▶ [DOCUMENT EXCERPT]
EGU26-13681, updated on 14 Mar 2026
https://doi.org/10.5194/egusphere-egu26-13681
EGU General Assembly 2026
© Author(s) 2026. This work is distributed under
the Creative Commons Attribution 4.0 License.
Poster | Thursday, 07 May, 10:45–12:30 (CEST), Display time Thursday, 07 May, 08:30–12:30
 
Hall X2, X2.124
More than erosion: Oligo-Miocene tectonic unroofing of the eastern Tauern Window resolved via AFT thermal history models accounting for grain-specific annealing kinetics
Jennifer Spalding1, David Schneider1, Benjamin Huet2, and Bernhard Grasemann3
Jennifer Spalding et al.
  • 1University of Ottawa, Earth Sciences, Ottawa, Canada
  • 2Division of Basic Geological Services, GeoSphere Austria, Vienna, Austria
  • 3Department of Geology, University of Vienna, Vienna, Austria

In the Tauern Window of the Eastern Alps, Miocene exhumation is commonly linked to erosion driven by relatively high topography coupled to structural doming, yet erosion alone cannot account for the observed magnitude of unroofing of the once deep-seated rocks. Recent work by our group in the eastern Tauern sub-dome identified the Eastern Tauern Detachment System (ETDS), an Oligo-Miocene crustal-scale extensional fault network, but its contribution to the overall exhumation remains unresolved. We report eleven new apatite fission track (AFT) ages from a north-south transect in the footwall of the Schuhflicker Detachment that yield three distinct age domains: i) early Miocene dates in the northern limb of the sub-dome, separating younger late Miocene dates in the ii) sub-dome core and iii) the northern edge of the window. Because AFT dates can be biased by partial annealing and kinetic heterogeneity, apatite grain-specific chemistry was quantified via electron microprobe to calculate rmr0, a proxy for fission track annealing kinetics. Thermal history models incorporating rmr0 were generated for one representative sample from each of the three domains. Models yield plausible cooling rates in the sub-dome core from c. 11-7 Ma at ~17°C/Myr, whereas the northern limb cooled earlier and slightly more slowly (c. 19-13 Ma at ~12°C/Myr). Although Miocene cooling in the sub-dome core fits the tectonic model of unroofing via erosion during doming, the older AFT ages in the northern limb record cooling associated with exhumation of the footwall of the Oligocene Schuhflicker Detachment, suggesting ductile thinning and east-directed extension contributed to tectonic exhumation prior to, and synchronous with, Miocene doming. Based on this model, 19-22 km of exhumation has occurred in the eastern Tauern sub-dome between 30 Ma and 19 Ma. Our model attempts to account for the proposed >20 km of exhumation since the Oligocene that has been proposed for parts of the Tauern Window, and supports accelerated unroofing during the Oligocene to earliest Miocene. These results indicate a complex exhumation history that involves tectonic unroofing and surface processes, and demonstrate both the utility and limitations of incorporating apatite chemistry into thermal history modeling.

▶ [DATA LINES]
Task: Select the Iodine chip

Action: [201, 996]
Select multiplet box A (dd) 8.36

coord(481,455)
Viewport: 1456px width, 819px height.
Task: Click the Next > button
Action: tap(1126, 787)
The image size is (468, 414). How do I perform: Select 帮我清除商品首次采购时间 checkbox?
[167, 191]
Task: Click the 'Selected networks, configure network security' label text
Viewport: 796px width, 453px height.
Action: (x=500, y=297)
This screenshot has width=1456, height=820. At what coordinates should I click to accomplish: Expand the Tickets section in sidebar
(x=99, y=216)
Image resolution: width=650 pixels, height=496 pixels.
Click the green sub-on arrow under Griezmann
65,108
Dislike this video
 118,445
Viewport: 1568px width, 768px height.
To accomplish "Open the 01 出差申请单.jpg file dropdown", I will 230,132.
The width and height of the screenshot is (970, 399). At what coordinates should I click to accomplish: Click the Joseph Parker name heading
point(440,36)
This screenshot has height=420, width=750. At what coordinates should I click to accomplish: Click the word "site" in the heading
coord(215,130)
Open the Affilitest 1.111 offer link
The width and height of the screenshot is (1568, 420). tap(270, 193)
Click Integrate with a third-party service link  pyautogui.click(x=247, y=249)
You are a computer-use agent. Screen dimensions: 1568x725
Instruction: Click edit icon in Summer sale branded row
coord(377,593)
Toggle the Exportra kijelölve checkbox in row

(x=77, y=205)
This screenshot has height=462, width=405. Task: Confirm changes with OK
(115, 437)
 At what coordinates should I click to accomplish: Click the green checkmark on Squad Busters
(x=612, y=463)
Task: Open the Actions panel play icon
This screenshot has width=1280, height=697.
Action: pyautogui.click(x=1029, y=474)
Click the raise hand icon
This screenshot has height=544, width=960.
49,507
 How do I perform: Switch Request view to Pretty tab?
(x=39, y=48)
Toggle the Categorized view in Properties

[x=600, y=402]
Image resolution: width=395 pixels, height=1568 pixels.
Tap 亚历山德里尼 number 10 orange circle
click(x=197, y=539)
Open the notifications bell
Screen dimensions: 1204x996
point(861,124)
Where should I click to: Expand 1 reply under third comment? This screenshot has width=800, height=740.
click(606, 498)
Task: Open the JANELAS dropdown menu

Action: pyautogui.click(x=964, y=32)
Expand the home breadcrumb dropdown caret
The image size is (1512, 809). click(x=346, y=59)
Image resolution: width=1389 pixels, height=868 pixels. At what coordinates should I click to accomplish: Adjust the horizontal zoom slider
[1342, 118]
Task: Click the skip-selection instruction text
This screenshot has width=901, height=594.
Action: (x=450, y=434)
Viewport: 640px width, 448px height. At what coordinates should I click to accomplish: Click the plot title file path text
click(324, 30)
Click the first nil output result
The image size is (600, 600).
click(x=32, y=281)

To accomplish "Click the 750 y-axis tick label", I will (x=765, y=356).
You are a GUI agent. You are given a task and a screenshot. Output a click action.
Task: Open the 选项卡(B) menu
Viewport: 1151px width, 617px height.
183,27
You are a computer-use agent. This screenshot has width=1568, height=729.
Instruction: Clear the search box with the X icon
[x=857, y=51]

▶ [EXERCISE GOAL]
List every author credited on the abstract about the unroofing of the eastern Tauern Window. The data placed after the abstract play no part in this.

▶ [REPLY TO THE TASK]
Jennifer Spalding, David Schneider, Benjamin Huet, Bernhard Grasemann